//#include <ArduinoRobotMotorBoard.h>
#include "LineFollow.h"

//#define KP 19 //0.1 units
//#define KD 14
//#define ROBOT_SPEED 100 //percentage

//#define KP 11
//#define KD 5
//#define ROBOT_SPEED 50

//#define INTEGRATION_TIME 10 //En ms

/*uint8_t KP=11;
uint8_t KD=5;
uint8_t robotSpeed=50; //percentage
uint8_t intergrationTime=10;*/

#define NIVEL_PARA_LINEA 50 

/*int lectura_sensor[5], last_error=0, acu=0;

//Estos son los arrays que hay que rellenar con los valores de los sensores
//de suelo sobre blanco y negro. 
int sensor_blanco[]={
  0,0,0,0,0};
int sensor_negro[]={
  1023,1023,1023,1023,1023};
*/
//unsigned long time;

//void mueve_robot(int vel_izq, int vel_der);
//void para_robot();
//void doCalibration(int speedPct, int time);
//void ajusta_niveles();	//calibrate values

LineFollow::LineFollow(){
	/*KP=11;
	KD=5;
	robotSpeed=50; //percentage
	intergrationTime=10;*/
	config(11,5,50,10);
		
	for(int i=0;i<5;i++){
		sensor_blanco[i]=0;
		sensor_negro[i]=1023;
	}
}

void LineFollow::config(uint8_t KP, uint8_t KD, uint8_t robotSpeed, uint8_t intergrationTime){
	this->KP=KP;
	this->KD=KD;
	this->robotSpeed=robotSpeed;
	this->intergrationTime=intergrationTime;
	/*Serial.print("LFC: ");
	Serial.print(KP);
	Serial.print(' ');
	Serial.print(KD);
	Serial.print(' ');
	Serial.print(robotSpeed);
	Serial.print(' ');
	Serial.println(intergrationTime);*/
	
}
void LineFollow::calibIRs(){
	static bool isInited=false;//So only init once
	if(isInited)return ;
	
	delay(1000);
	
	doCalibration(30,500);
	doCalibration(-30,800);
	doCalibration(30,500);
	
	delay(1000);
	isInited=true;
}

void LineFollow::runLineFollow(){
  for(int count=0; count<5; count++)
  {
    lectura_sensor[count]=map(_IRread(count),sensor_negro[count],sensor_blanco[count],0,127);
    acu+=lectura_sensor[count];
  }

  //Serial.println(millis());
  if (acu > NIVEL_PARA_LINEA)

[Listado de datos]
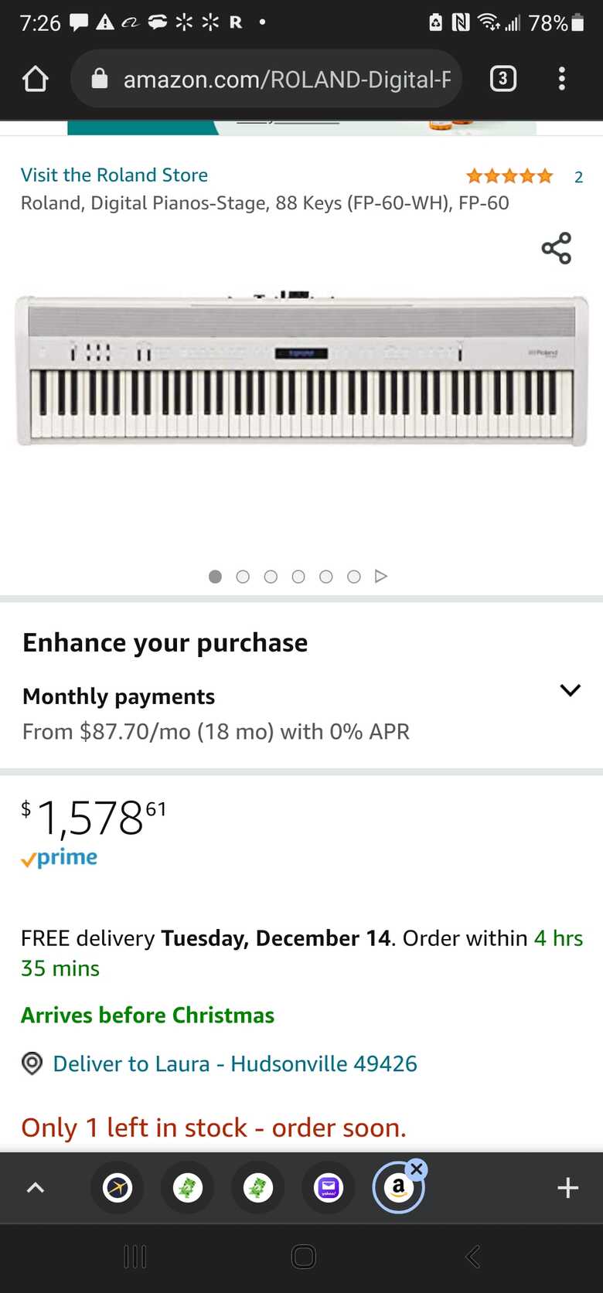The image size is (603, 1293).
Task: Switch to the Expedia airplane tab
Action: 118,1188
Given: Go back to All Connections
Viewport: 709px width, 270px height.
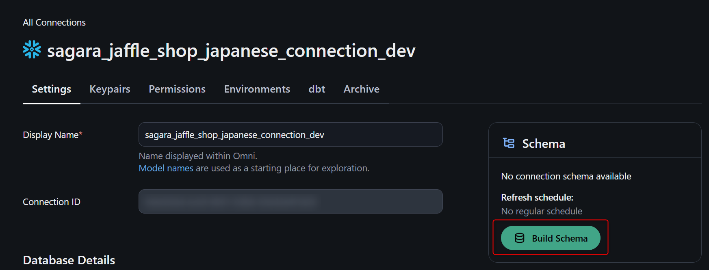Looking at the screenshot, I should click(x=54, y=22).
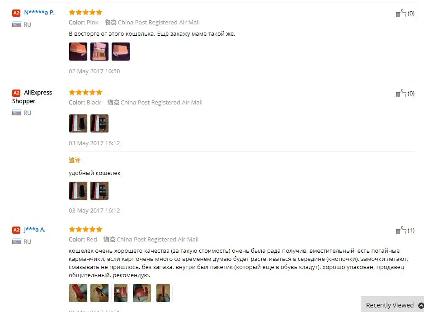Open J***a A. user profile link
Screen dimensions: 424x312
click(35, 229)
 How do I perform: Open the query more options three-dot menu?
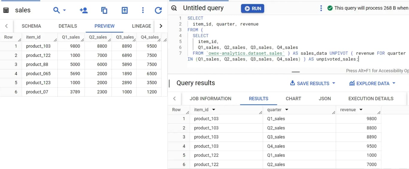tap(321, 8)
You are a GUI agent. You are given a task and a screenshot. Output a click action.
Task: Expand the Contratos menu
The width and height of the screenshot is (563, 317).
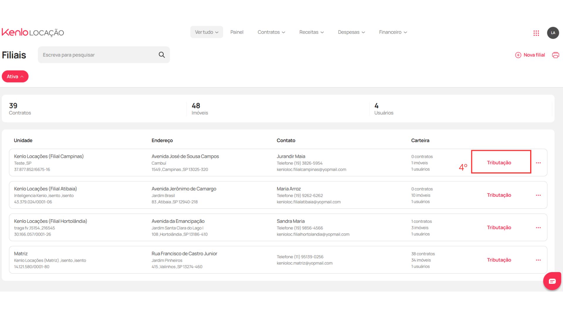(271, 32)
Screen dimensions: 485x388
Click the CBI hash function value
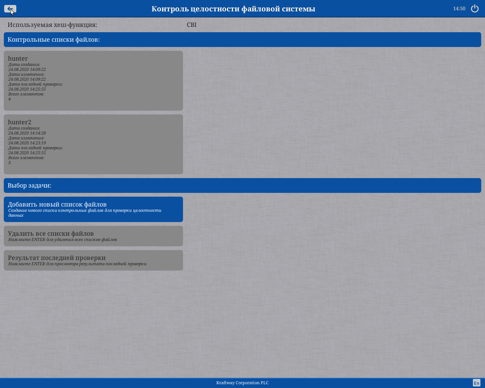tap(192, 25)
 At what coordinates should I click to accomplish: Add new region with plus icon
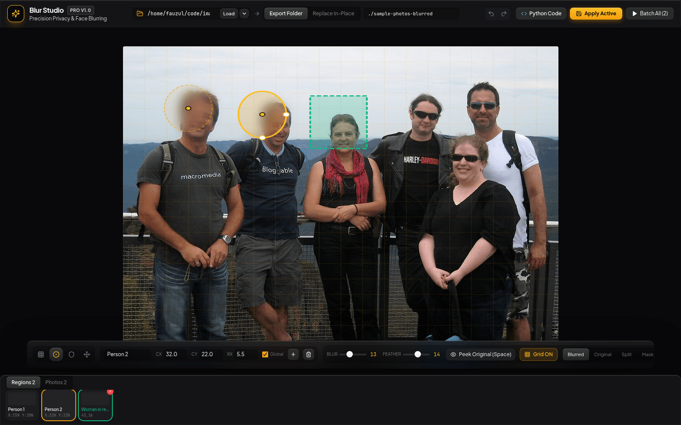point(293,354)
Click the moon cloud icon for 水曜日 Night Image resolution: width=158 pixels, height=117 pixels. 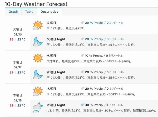[x=38, y=75]
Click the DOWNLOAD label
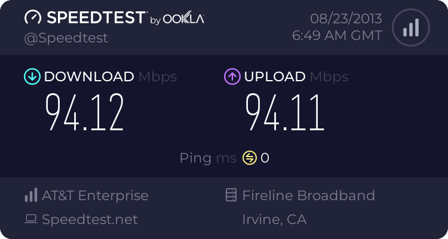The image size is (448, 239). click(x=89, y=76)
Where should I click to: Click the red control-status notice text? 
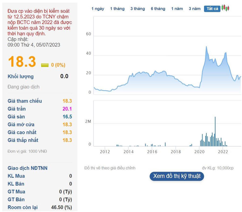[40, 22]
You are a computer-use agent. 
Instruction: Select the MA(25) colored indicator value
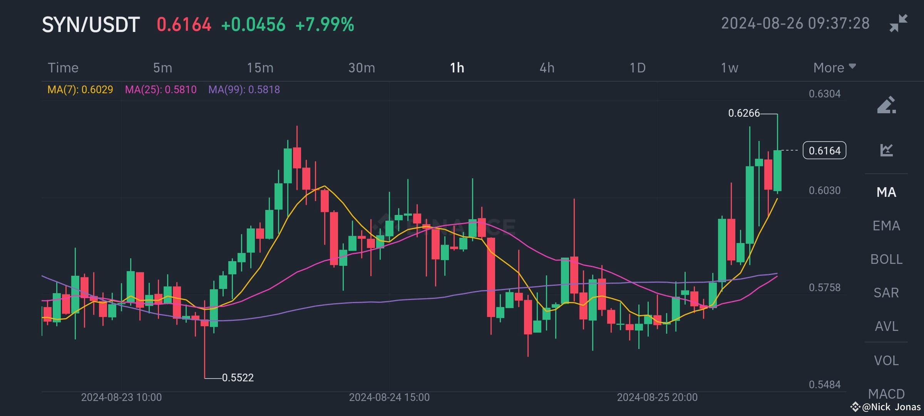pyautogui.click(x=161, y=89)
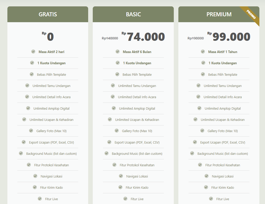Click Fitur Protokol Kesehatan in the Gratis column
This screenshot has height=204, width=265.
click(x=51, y=165)
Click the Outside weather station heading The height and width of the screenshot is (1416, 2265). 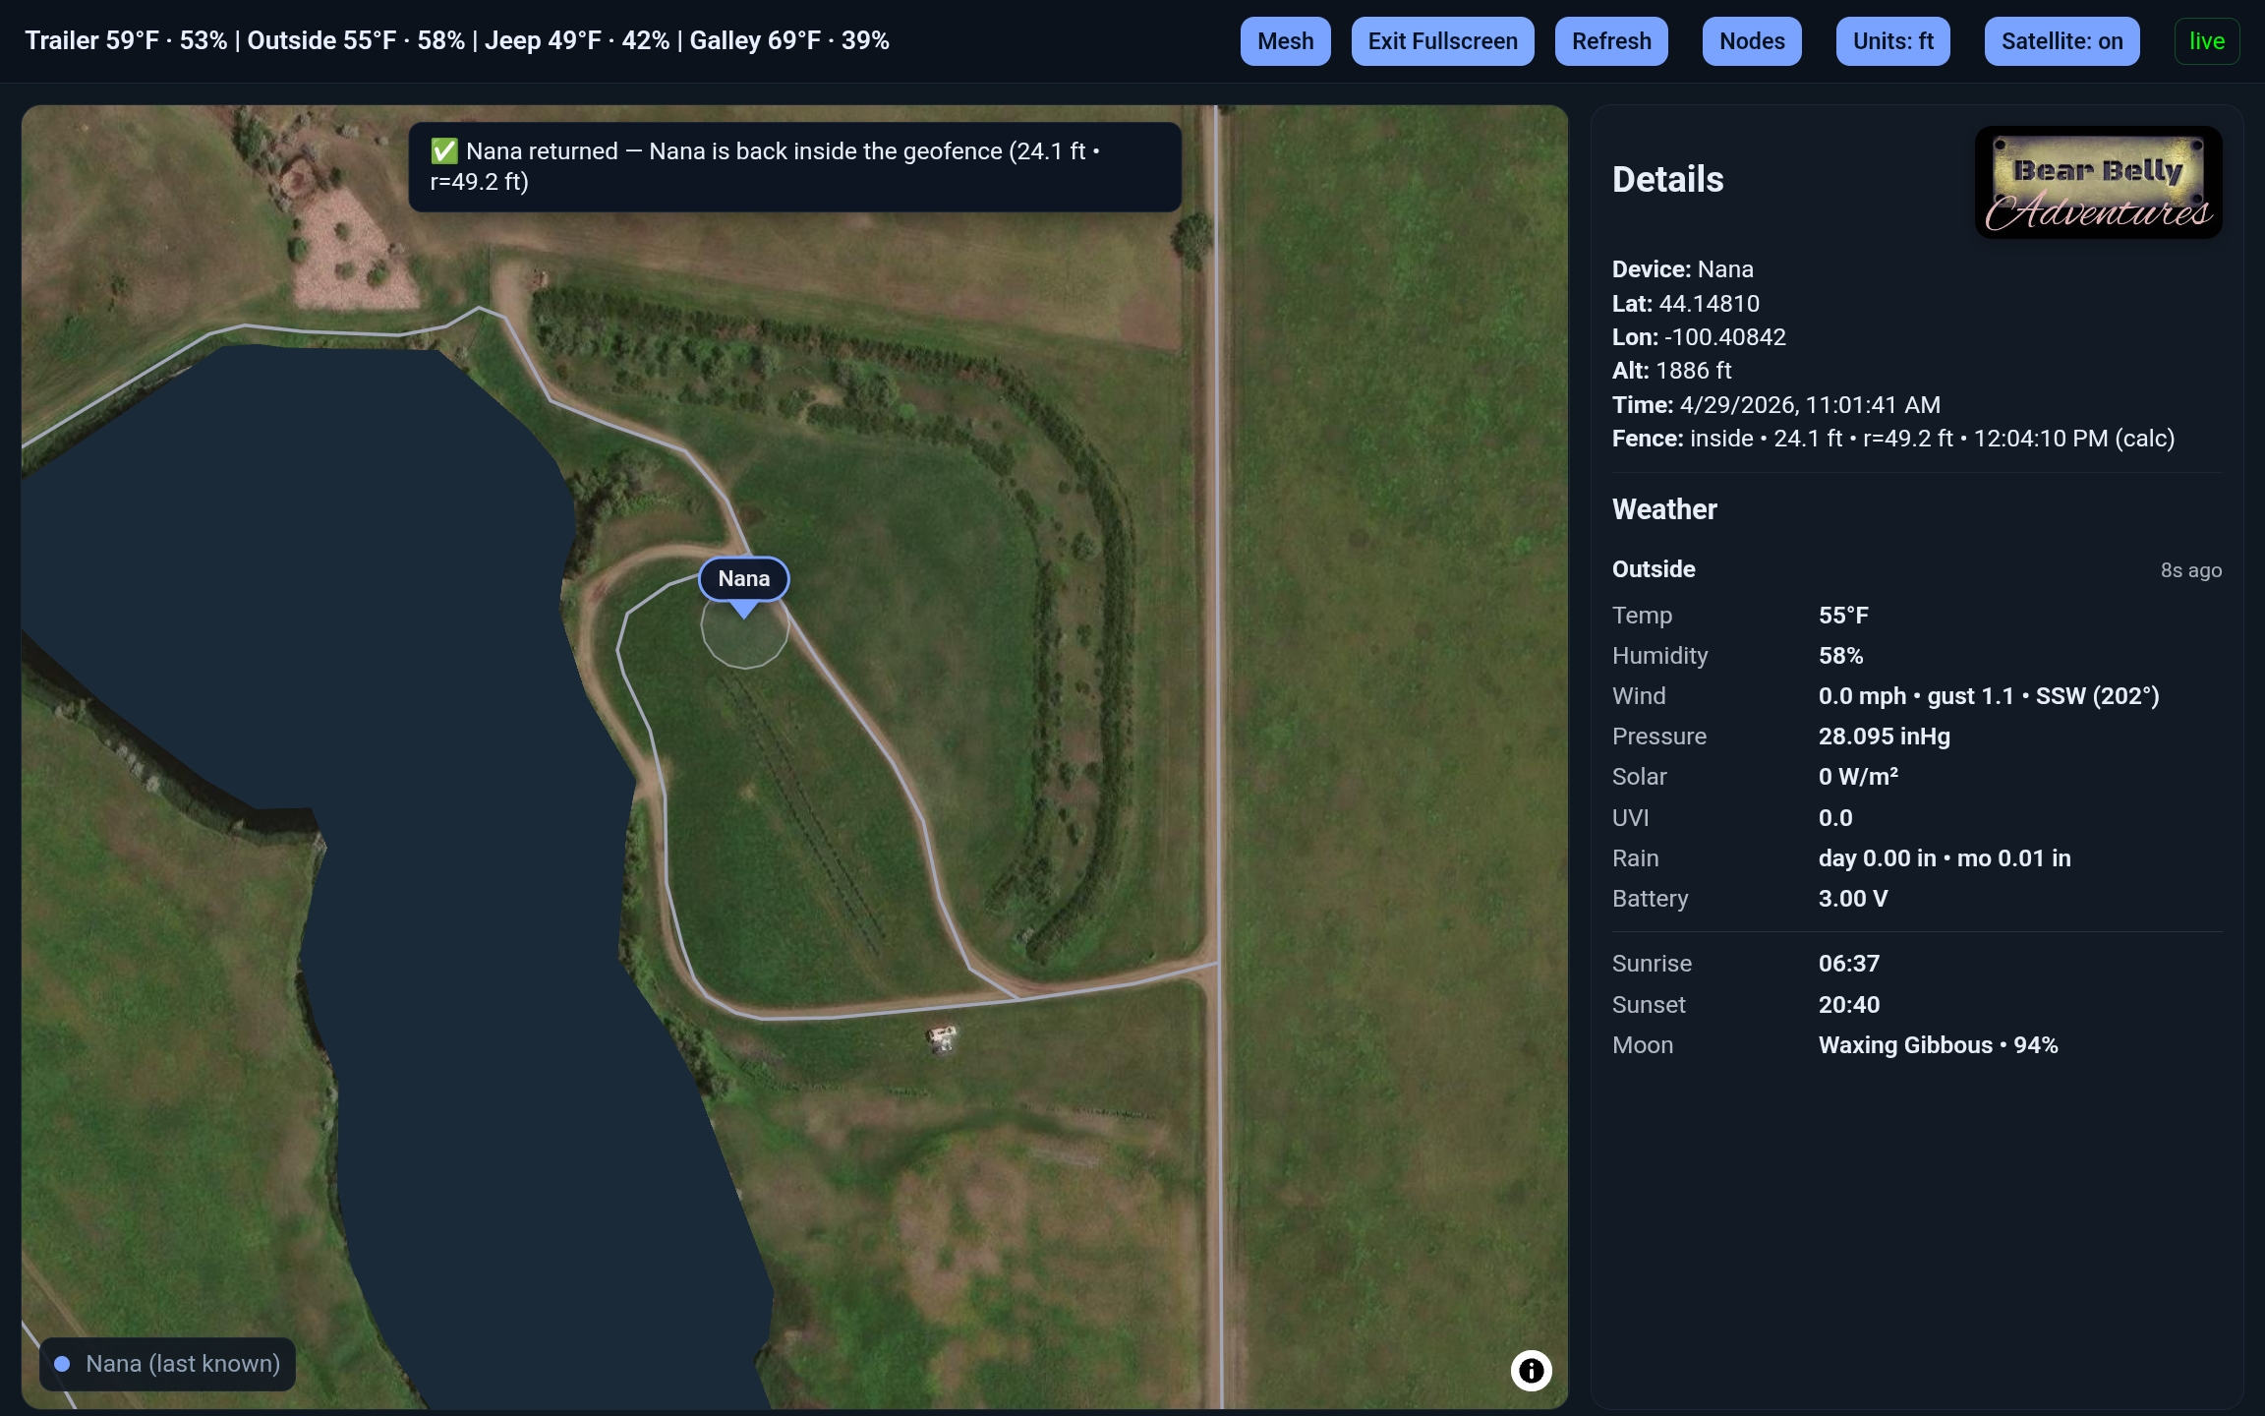click(1654, 569)
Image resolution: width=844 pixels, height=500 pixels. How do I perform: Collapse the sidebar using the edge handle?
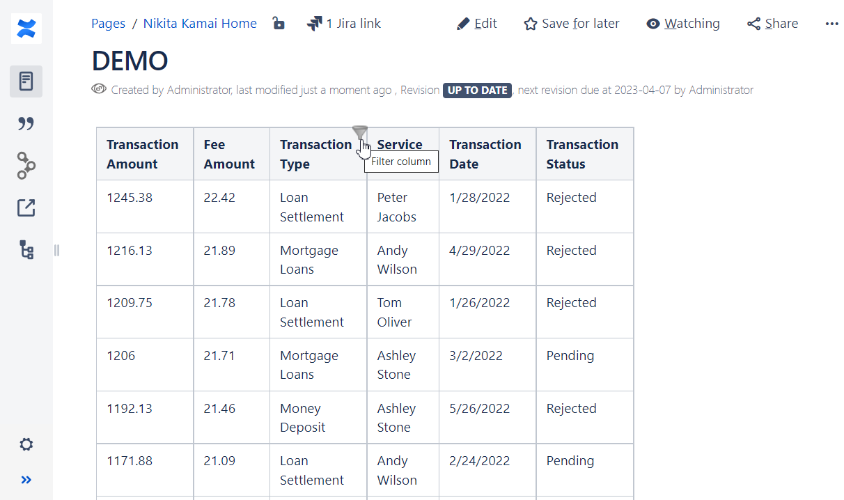[56, 250]
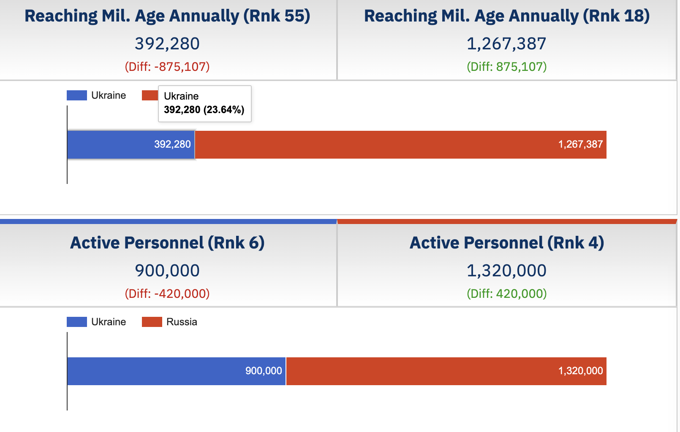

◆ Instrucciones:
(A) Contesta estas preguntas sobre el código del seguidor de línea:
(i) ¿Qué valor se le da a NIVEL_PARA_LINEA?
(ii) ¿Qué cuatro valores le pasa el constructor LineFollow a config?
(iii) En calibIRs, ¿cuántos milisegundos espera la llamada a delay antes de la primera calibración?
(B) Escribe cómo sigue el código del seguidor de línea a partir del último renglón que se muestra.

◆ Resultados:
(A)
(i) 50.
(ii) 11, 5, 50 y 10.
(iii) 1000 milisegundos.

(B)
  {
    acu/=5;

    int error = ((lectura_sensor[0]<<6)+(lectura_sensor[1]<<5)-(lectura_sensor[3]<<5)-(lectura_sensor[4]<<6))/acu;

    error = constrain(error,-100,100);

    //Calculamos la correcion de velocidad mediante un filtro PD
    int vel = (error * KP)/10 + (error-last_error)*KD;

    last_error = error;

    //Corregimos la velocidad de avance con el error de salida del filtro PD
    int motor_left = constrain((robotSpeed + vel),-100,100);
    int motor_right =constrain((robotSpeed - vel),-100,100);

    //Movemos el robot
    //motorsWritePct(motor_left,motor_right);
    motorsWritePct(motor_left,motor_right);

    //Esperamos un poquito a que el robot reaccione
    delay(intergrationTime);
  }
  else
  {
    //Hemos encontrado una linea negra
    //perpendicular a nuestro camino
    //paramos el robot
    motorsStop();

    //y detenemos la ejecución del programa
    //while(true);
	reportActionDone();
	//setMode(MODE_SIMPLE);
  }
}  


void LineFollow::doCalibration(int speedPct, int time){
	motorsWritePct(speedPct, -speedPct);
	unsigned long beginTime = millis();
	while((millis()-beginTime)<time)
		ajusta_niveles();
	motorsStop();
}
void LineFollow::ajusta_niveles()
{
	int lectura=0;

	for(int count=0; count<5; count++){
		lectura=_IRread(count);

		if (lectura > sensor_blanco[count])
			sensor_blanco[count]=lectura;

		if (lectura < sensor_negro[count])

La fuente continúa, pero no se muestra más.